O pedido:
Transcreva integralmente, sem qualquer alteração, o texto de leitura abaixo sobre os dados do Caged de fevereiro.

___ Texto de leitura ___

O Cadastro Geral de Empregados e Desempregados (Caged) confirmou números “extraordinários”, como havia antecipado o ministro Rui Costa (Casa Civil), ao mostrar a criação de 306,1 mil vagas com carteira assinada em fevereiro. O número veio bem acima da mediana apurada pelo Broadcast, de 232,5 mil, e acrescenta ingredientes ao debate que o Banco Central trouxe ontem.
O Comitê de Política Monetária (Copom) dedicou um parágrafo inteiro da ata sobre a última reunião para apresentar a discussão na reunião da semana passada em relação ao mercado de trabalho.
Em linhas gerais, o colegiado do BC avalia que as pressões salariais podem ter um potencial impacto sobre a inflação de serviços. Essa é que o Copom acompanha com mais atenção, já que ela apresenta pouca volatilidade sazonal – ou seja, quando os preços dos serviços sobem tendem a não voltar. Logo eles são o grande termômetro para a inflação.

___ Material coletado ___

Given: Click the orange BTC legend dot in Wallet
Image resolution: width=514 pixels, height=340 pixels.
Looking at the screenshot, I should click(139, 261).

___

Solução do problema:
O Cadastro Geral de Empregados e Desempregados (Caged) confirmou números “extraordinários”, como havia antecipado o ministro Rui Costa (Casa Civil), ao mostrar a criação de 306,1 mil vagas com carteira assinada em fevereiro. O número veio bem acima da mediana apurada pelo Broadcast, de 232,5 mil, e acrescenta ingredientes ao debate que o Banco Central trouxe ontem.
O Comitê de Política Monetária (Copom) dedicou um parágrafo inteiro da ata sobre a última reunião para apresentar a discussão na reunião da semana passada em relação ao mercado de trabalho.
Em linhas gerais, o colegiado do BC avalia que as pressões salariais podem ter um potencial impacto sobre a inflação de serviços. Essa é que o Copom acompanha com mais atenção, já que ela apresenta pouca volatilidade sazonal – ou seja, quando os preços dos serviços sobem tendem a não voltar. Logo eles são o grande termômetro para a inflação.